Off-Balance Sheet Arrangements.
We had no off-balance sheet arrangements as of June 30, 2006.
Credit Facility
Concurrently with the closing of our initial public offering, we entered into a three-year $55.0 million senior secured revolving credit facility. MidFirst Bank, a federally chartered savings association located in Oklahoma City, Oklahoma, is a lender and serves as administrative agent under this facility. On September 26, 2005, concurrently with the closing of the Bakken acquisition, we amended this facility to increase our borrowing capacity under the facility to $125.0 million. On May 1, 2006, we, through our wholly owned operating subsidiary, Hiland Operating, LLC completed our acquisition of Enogex Gas Gathering, L.L.C.’s Eastern Oklahoma gathering assets for $96.4 million in cash. We used $61.2 million of our bank revolving credit facility to partially fund the acquisition.
On June 8, 2006, we entered into a second amendment to our credit facility to, among other things, increase its borrowing base to $200 million and revise certain covenants. The facility currently consists of:
· a $191.0 million senior secured revolving credit facility to be used for funding acquisitions and other capital expenditures, issuance of letters of credit and general corporate purposes (the “revolving acquisition facility”); and
· a $9.0 million senior secured revolving credit facility to be used for working capital and to fund distributions (the “revolving working capital facility”).
In addition, our credit facility provides for an accordion feature, which permits us, if certain conditions are met, to increase the size of the revolving acquisition facility by up to $150 million and allows for the issuance of letters of credit of up to $15.0 million in the aggregate.
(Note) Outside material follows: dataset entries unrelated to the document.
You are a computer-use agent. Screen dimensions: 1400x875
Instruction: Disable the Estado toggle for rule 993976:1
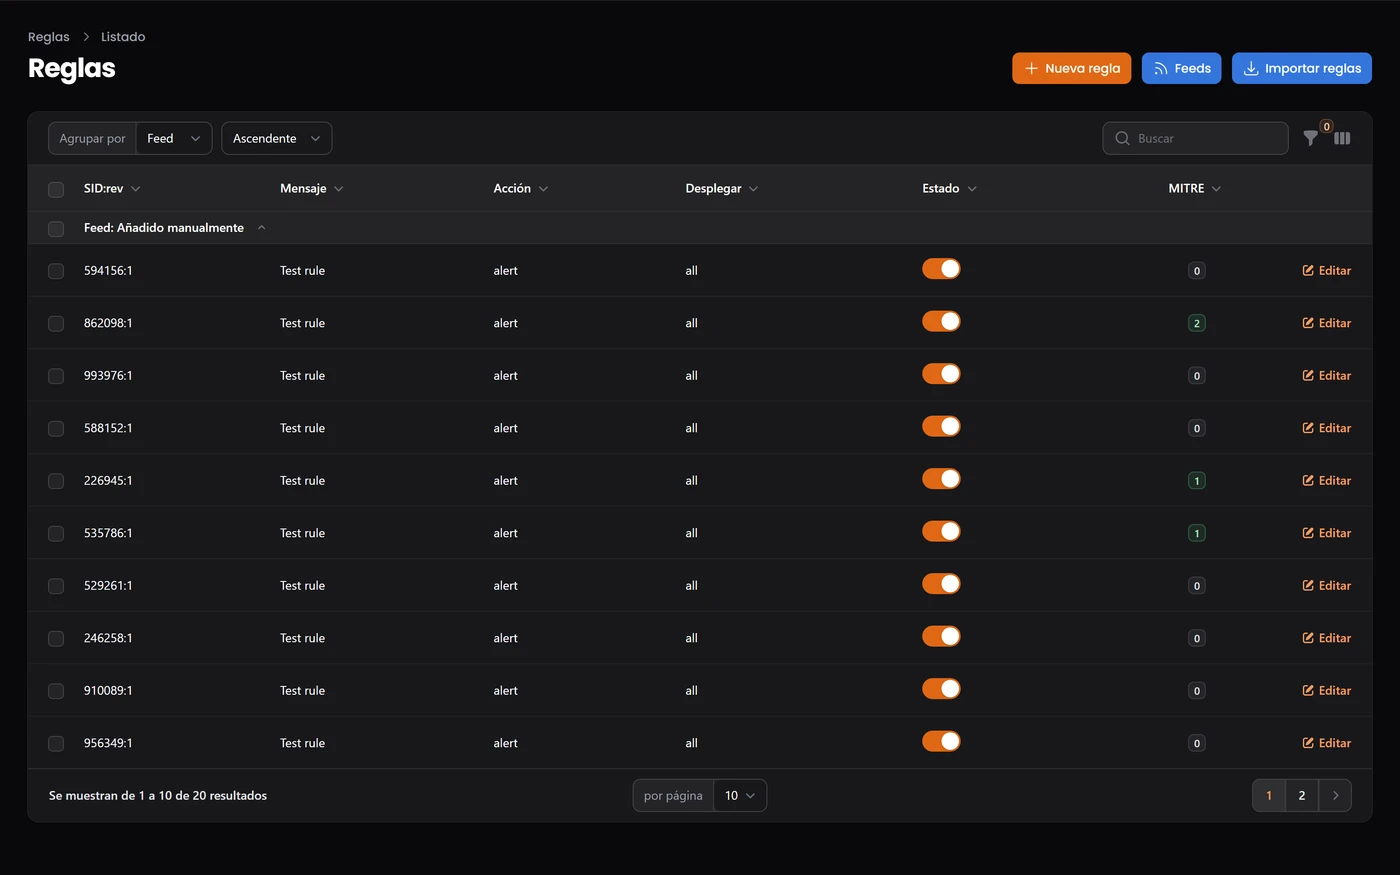[x=941, y=374]
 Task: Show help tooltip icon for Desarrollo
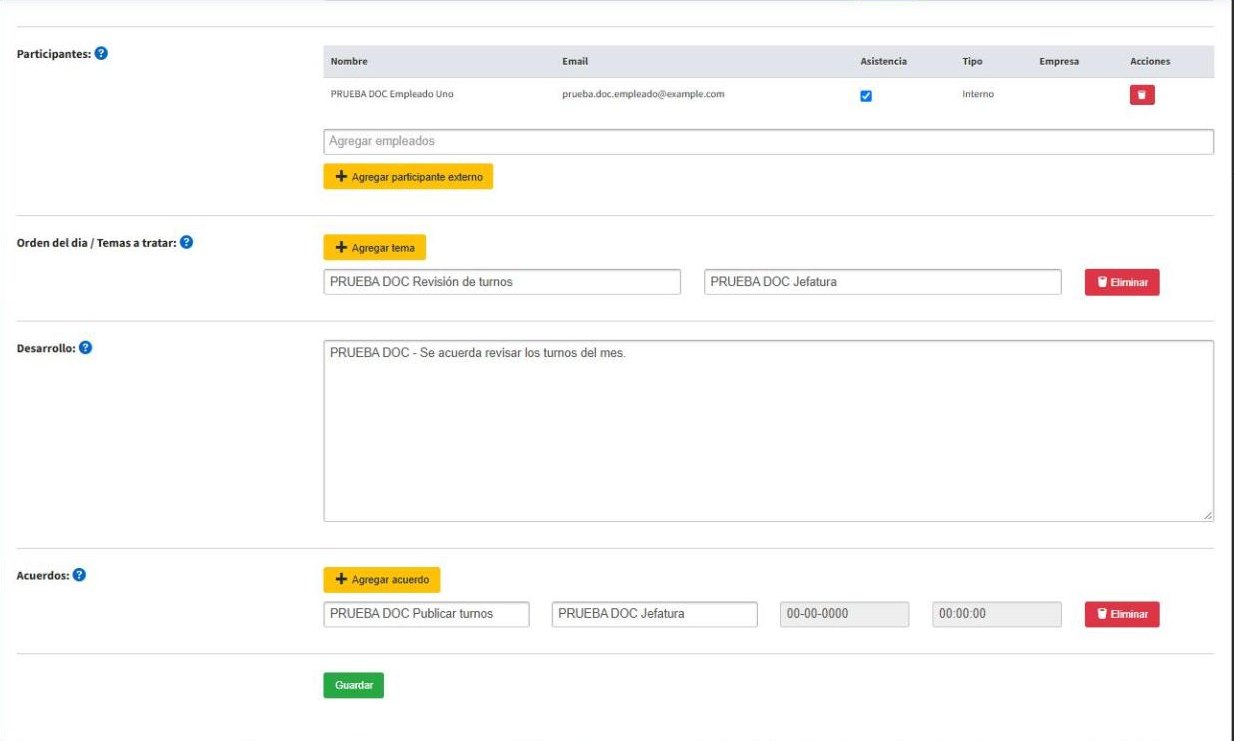point(85,348)
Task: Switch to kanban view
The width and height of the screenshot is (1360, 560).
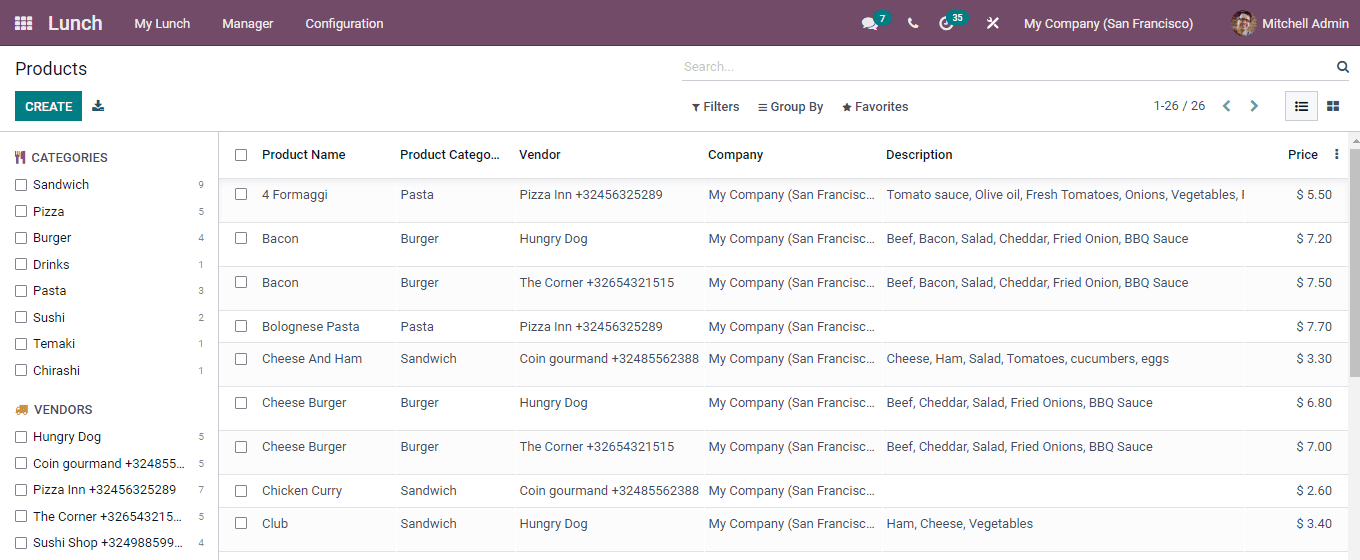Action: click(1332, 106)
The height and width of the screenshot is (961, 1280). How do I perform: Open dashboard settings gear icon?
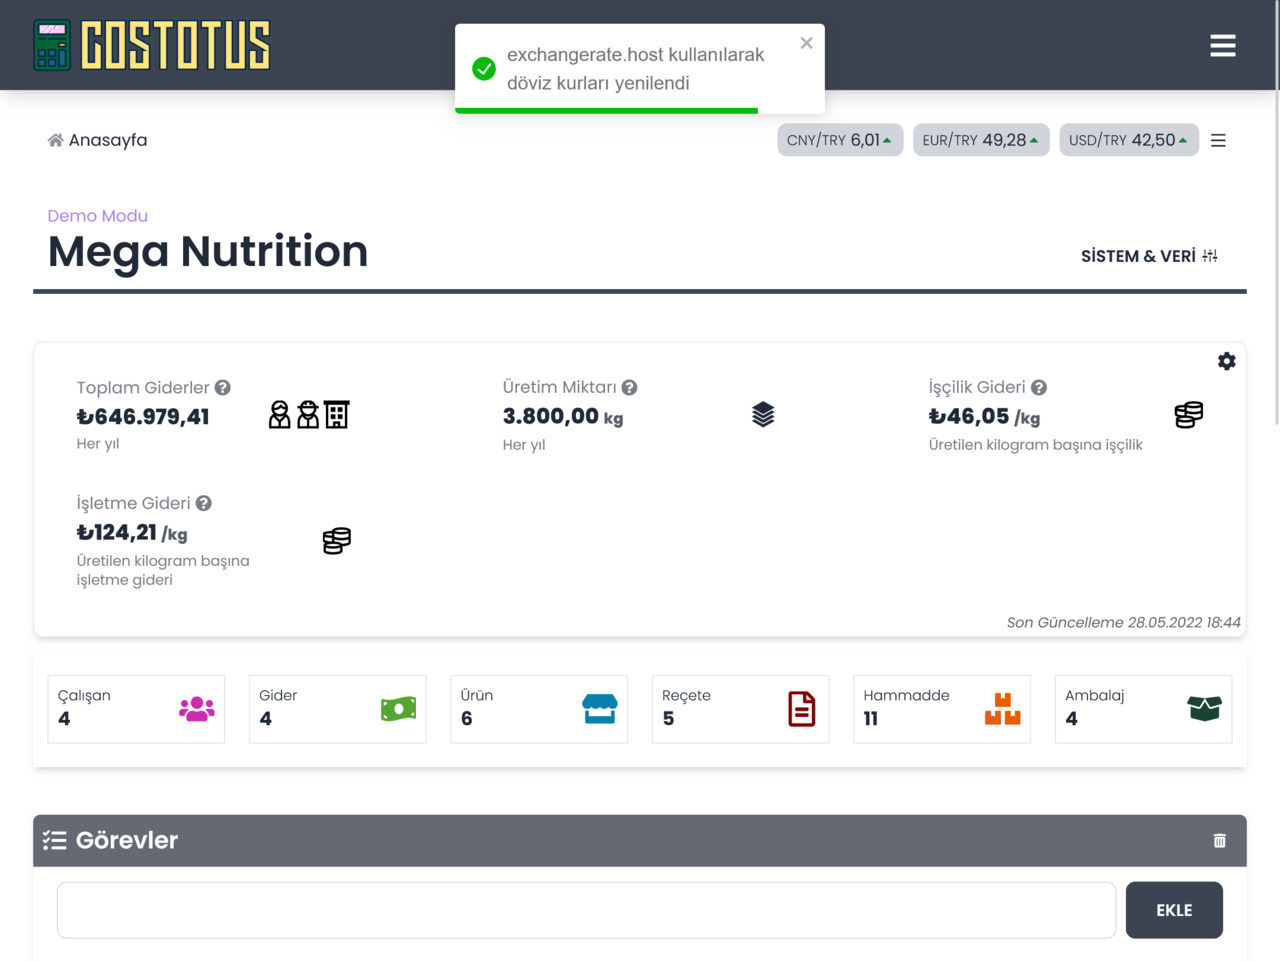(1226, 362)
The credit facility will mature in May 2011. At that time, the agreement will terminate and all outstanding amounts thereunder will be due and payable.
Our obligations under the credit facility are secured by substantially all of our assets and guaranteed by us, and all of our subsidiaries, other than our operating company, which is the borrower under the credit facility.
Indebtedness under the credit facility will bear interest, at our option, at either (i) an Alternate Base Rate plus an applicable margin ranging from 50 to 125 basis points per annum or (ii) LIBOR plus an applicable margin ranging from 150 to 225 basis points per annum based on our ratio of consolidated funded debt to EBITDA. The Alternate Base Rate is a rate per annum equal to the greatest of (a) the Prime Rate in effect on such day, (b) the base CD rate in effect on such day plus 1.50% and (c) the Federal Funds effective rate in effect on such day plus 1/2 of 1%. A letter of credit fee will be payable for the aggregate amount of letters of credit issued under the credit facility at a percentage per annum equal to 1.0%. An unused commitment fee ranging from 25 to 50 basis points per annum based on our ratio of consolidated funded debt to EBITDA will be payable on the unused portion of the credit facility. During any step-up period (as defined below), the applicable margin with respect to loans under the credit facility will be increased by 35 basis points per annum and the unused commitment fee will be increased by 12.5 basis points per annum.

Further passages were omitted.